Melihat gadis itu bertubuh indah dan wajahnya menawan, ia masih menganggap dirinya di Qi Utara, lalu mengeluarkan sebuah batu akik merah yang berkilauan dan berkata, “Malam ini, kamu yang menemaniku tidur!”
Ia merasa ucapannya sudah cukup ramah, namun bagi gadis berbusana hijau penjual teh, ucapan itu terdengar seperti perintah, seperti tuan memerintah budak. Wajah bulatnya langsung menunjukkan ketidaksenangan! Orang itu tidak lain adalah Mu Lian’er; meskipun ia adalah gadis dari dunia malam, ia tetap punya harga diri.

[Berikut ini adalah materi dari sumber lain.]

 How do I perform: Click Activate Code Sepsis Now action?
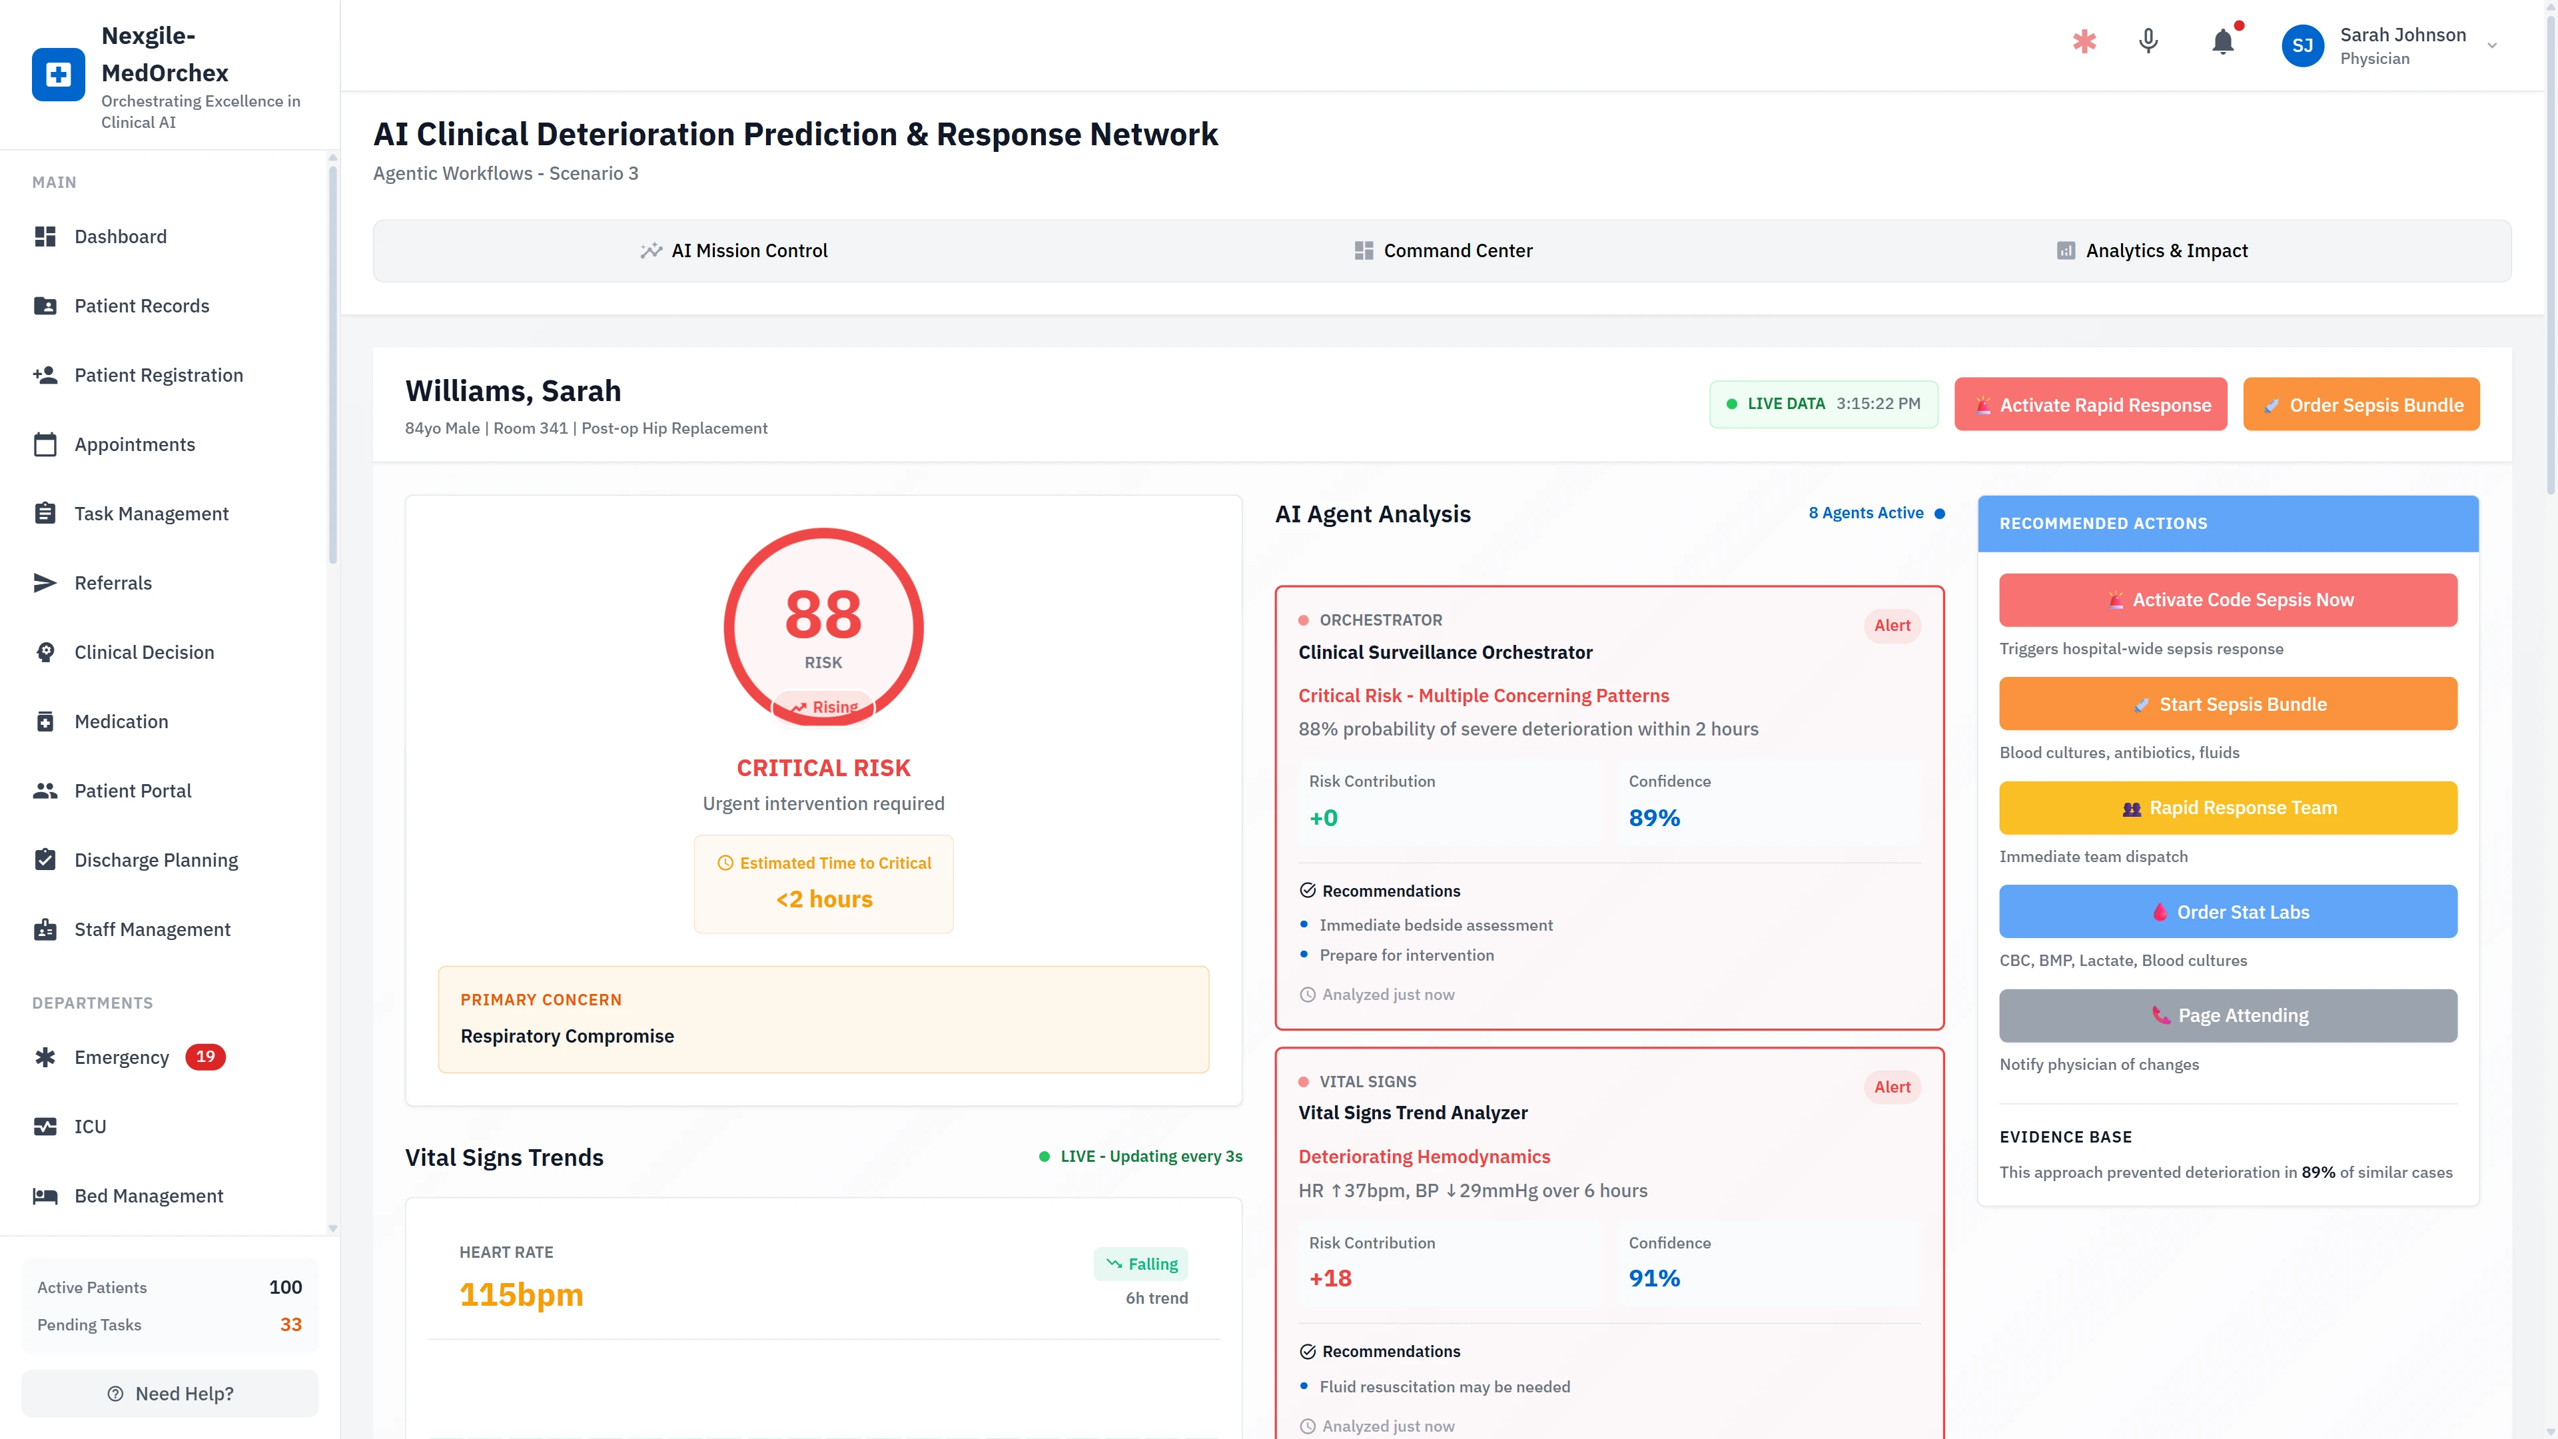2227,599
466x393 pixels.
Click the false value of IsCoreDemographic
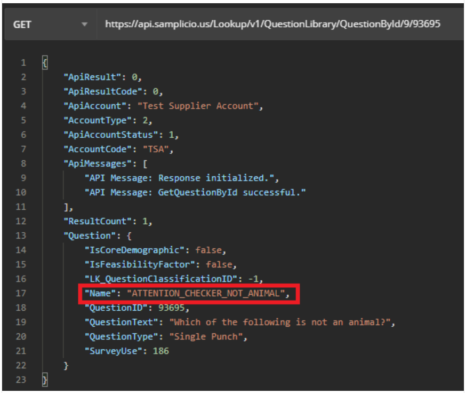coord(208,250)
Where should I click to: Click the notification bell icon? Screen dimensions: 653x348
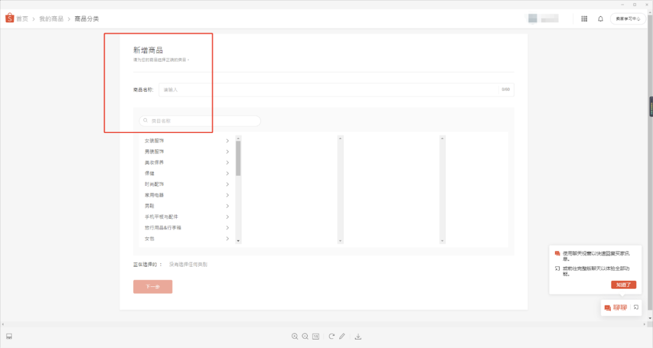600,19
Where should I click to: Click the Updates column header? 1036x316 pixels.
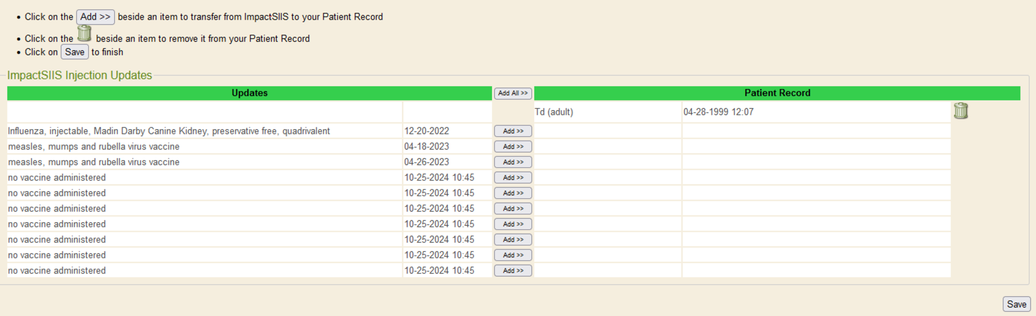tap(249, 93)
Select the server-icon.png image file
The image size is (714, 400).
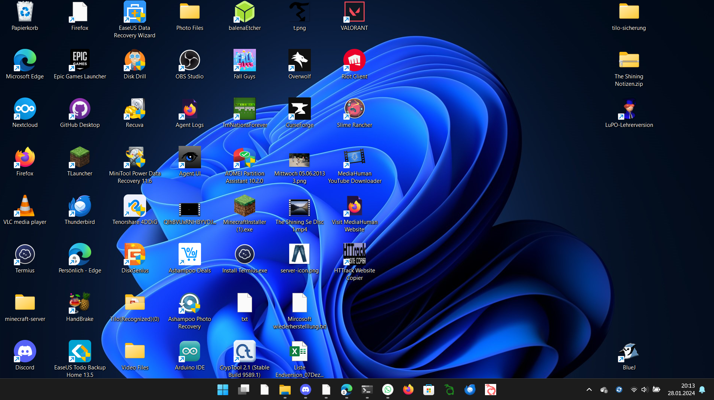pyautogui.click(x=299, y=255)
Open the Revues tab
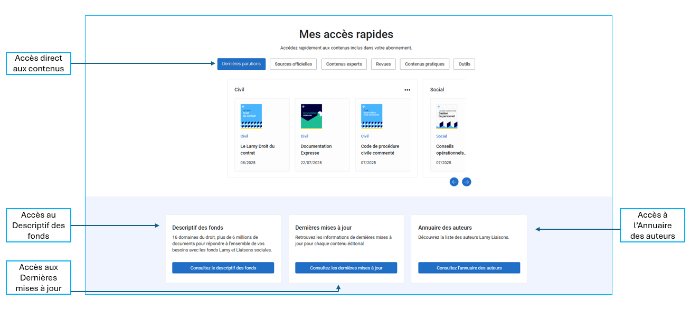 click(x=383, y=63)
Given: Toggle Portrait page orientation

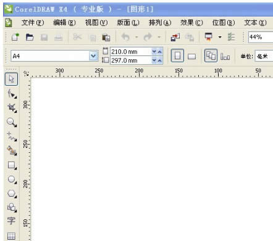Looking at the screenshot, I should click(x=177, y=55).
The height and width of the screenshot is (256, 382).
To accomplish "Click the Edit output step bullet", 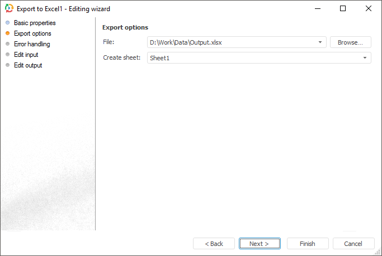I will click(7, 65).
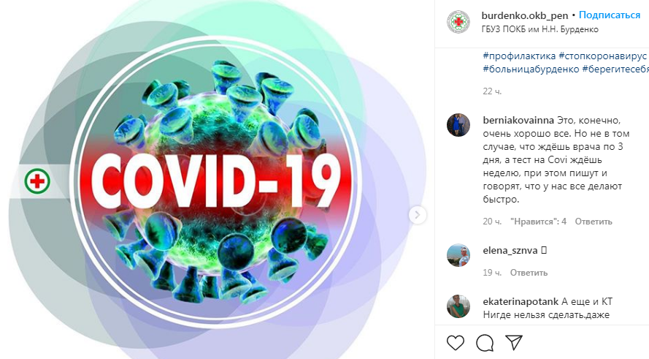Go to next image with arrow
This screenshot has width=649, height=359.
pos(418,215)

Dipermainkan begitu saja, ia tentu merasa marah.
Maka, meskipun bangsawan muda itu tampan dan batu akik itu sangat berharga, ia tetap menolak.
Namun ia tidak langsung berkata-kata, melainkan setelah beberapa saat, ia membawa satu teko teh ke luar, lalu meletakkannya di atas meja dengan suara keras, dan berkata dengan tegas, “Maojian, mau?”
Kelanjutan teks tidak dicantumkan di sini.